[[ Dataset content, beginning ]]
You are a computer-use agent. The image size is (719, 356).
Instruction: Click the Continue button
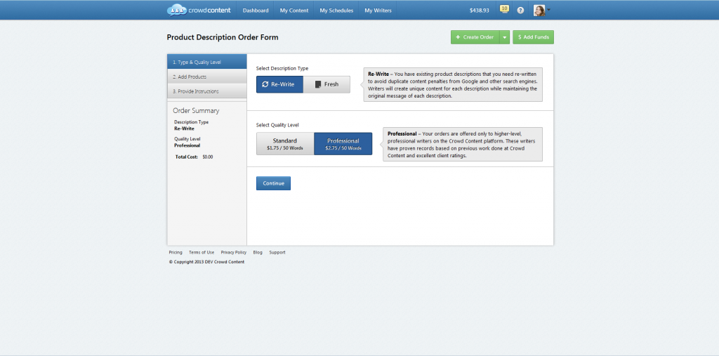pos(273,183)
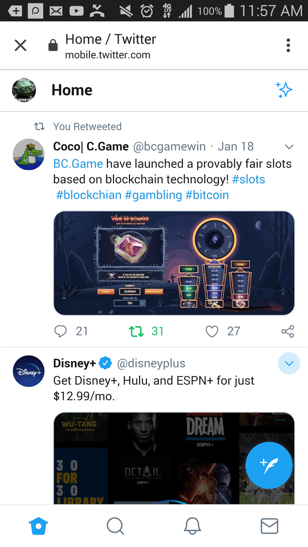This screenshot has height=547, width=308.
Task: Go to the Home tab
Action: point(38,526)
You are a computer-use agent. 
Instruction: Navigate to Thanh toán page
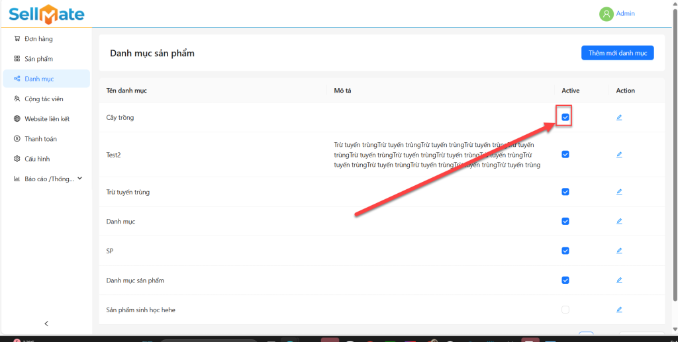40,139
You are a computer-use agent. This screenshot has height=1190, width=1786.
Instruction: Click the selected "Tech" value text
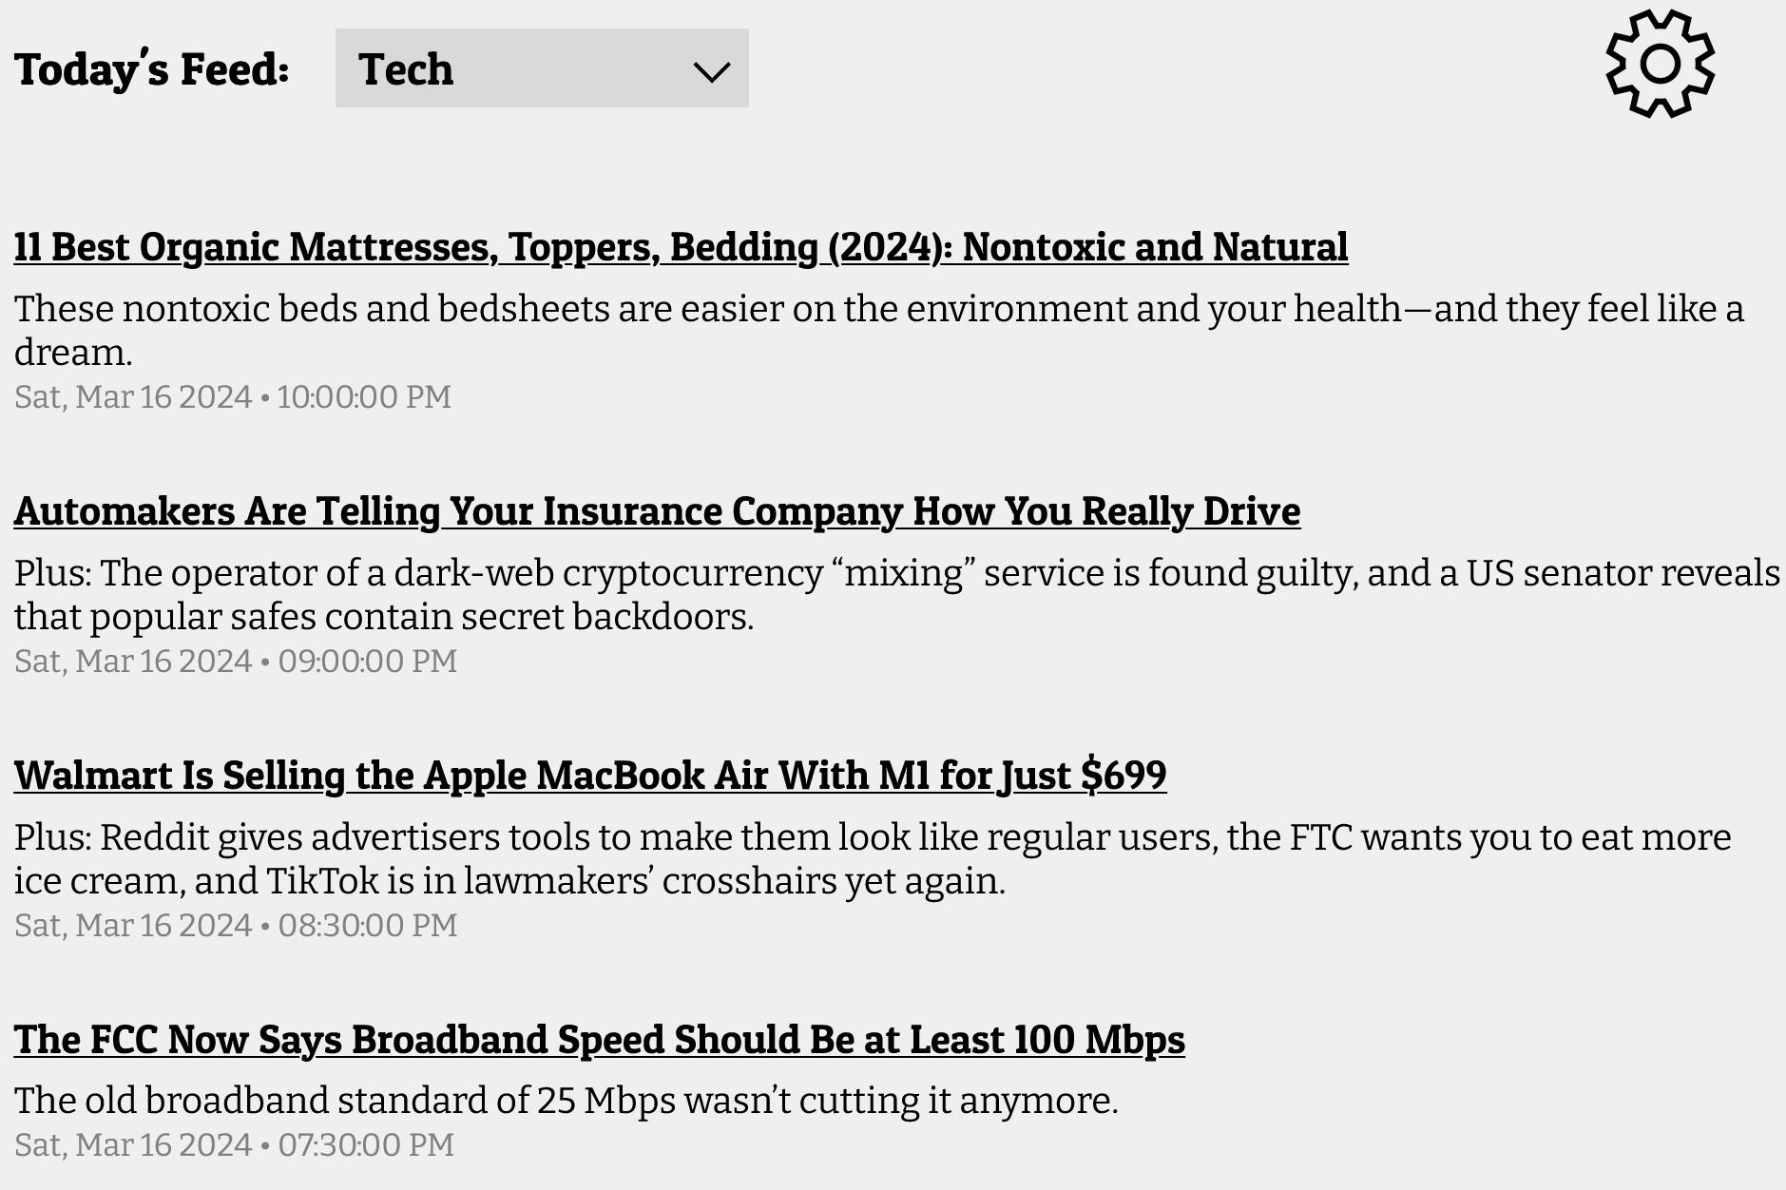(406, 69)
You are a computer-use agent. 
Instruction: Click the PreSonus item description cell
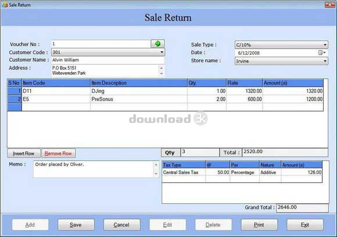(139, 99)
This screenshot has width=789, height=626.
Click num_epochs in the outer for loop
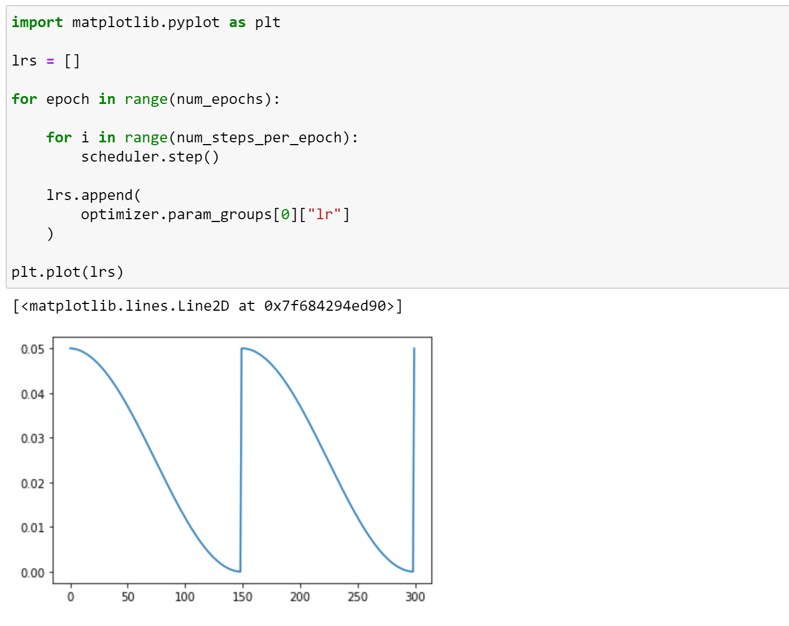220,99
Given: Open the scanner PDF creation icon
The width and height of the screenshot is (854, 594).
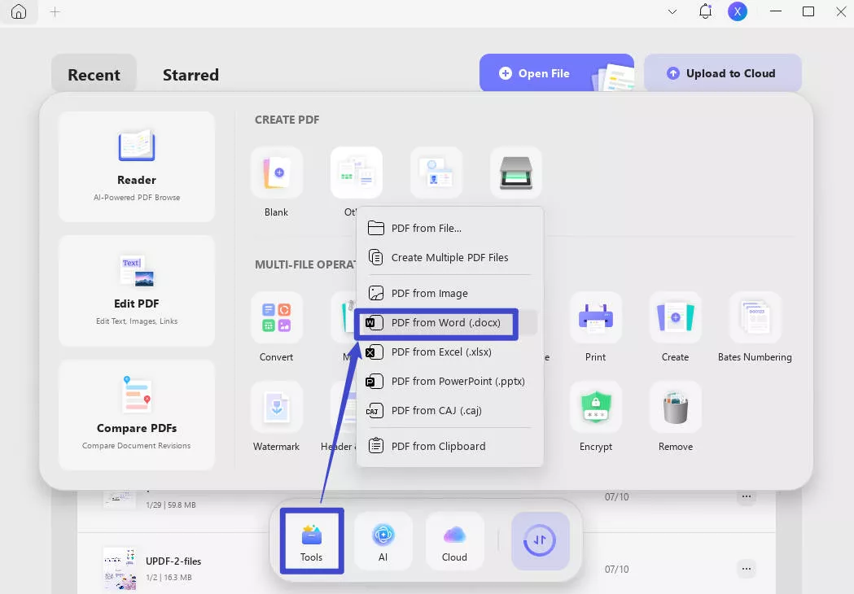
[[ Dataset content, end ]]
__What you will do__
For the records above, tally the lines holding the word "agent". Answer with the number only.

__Answer for this exercise__
4